▶ _What to do_
Which lines in the data below contain the word "icon"? Pull each of them out.

▶ _Provided material_

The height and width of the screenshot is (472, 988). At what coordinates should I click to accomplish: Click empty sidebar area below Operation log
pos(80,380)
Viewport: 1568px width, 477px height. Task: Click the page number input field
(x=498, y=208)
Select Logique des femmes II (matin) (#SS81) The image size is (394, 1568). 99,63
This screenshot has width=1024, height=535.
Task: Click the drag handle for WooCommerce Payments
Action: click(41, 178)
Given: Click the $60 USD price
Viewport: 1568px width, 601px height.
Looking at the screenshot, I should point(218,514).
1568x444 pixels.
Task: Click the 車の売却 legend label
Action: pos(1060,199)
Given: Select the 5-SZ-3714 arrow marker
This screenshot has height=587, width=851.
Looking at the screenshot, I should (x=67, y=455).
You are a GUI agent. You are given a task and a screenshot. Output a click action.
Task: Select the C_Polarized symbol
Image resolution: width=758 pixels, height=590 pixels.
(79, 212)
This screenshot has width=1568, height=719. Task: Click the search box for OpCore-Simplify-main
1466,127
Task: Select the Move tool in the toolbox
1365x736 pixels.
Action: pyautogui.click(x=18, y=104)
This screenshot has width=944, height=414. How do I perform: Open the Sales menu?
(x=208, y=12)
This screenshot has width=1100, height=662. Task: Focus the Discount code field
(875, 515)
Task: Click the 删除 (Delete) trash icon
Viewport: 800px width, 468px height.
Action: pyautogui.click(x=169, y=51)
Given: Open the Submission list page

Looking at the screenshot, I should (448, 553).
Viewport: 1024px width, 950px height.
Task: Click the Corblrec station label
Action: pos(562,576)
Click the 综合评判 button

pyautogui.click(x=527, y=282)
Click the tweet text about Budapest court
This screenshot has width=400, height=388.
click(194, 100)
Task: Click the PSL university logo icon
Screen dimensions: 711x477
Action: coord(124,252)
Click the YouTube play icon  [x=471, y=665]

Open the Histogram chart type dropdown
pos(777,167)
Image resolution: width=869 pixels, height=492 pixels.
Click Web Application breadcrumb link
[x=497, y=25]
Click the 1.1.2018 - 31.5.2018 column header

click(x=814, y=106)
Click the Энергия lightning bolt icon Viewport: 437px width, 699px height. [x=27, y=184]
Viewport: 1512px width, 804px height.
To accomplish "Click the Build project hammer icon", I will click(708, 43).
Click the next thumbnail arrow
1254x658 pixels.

▶ _Solution to this problem_
Task: Click the 删除 (Delete) trash icon
Task: Click the PSL university logo icon
Click the YouTube play icon  [x=471, y=665]
Click the Энергия lightning bolt icon Viewport: 437px width, 699px height. [x=27, y=184]
To accomplish "Click the Build project hammer icon", I will click(708, 43).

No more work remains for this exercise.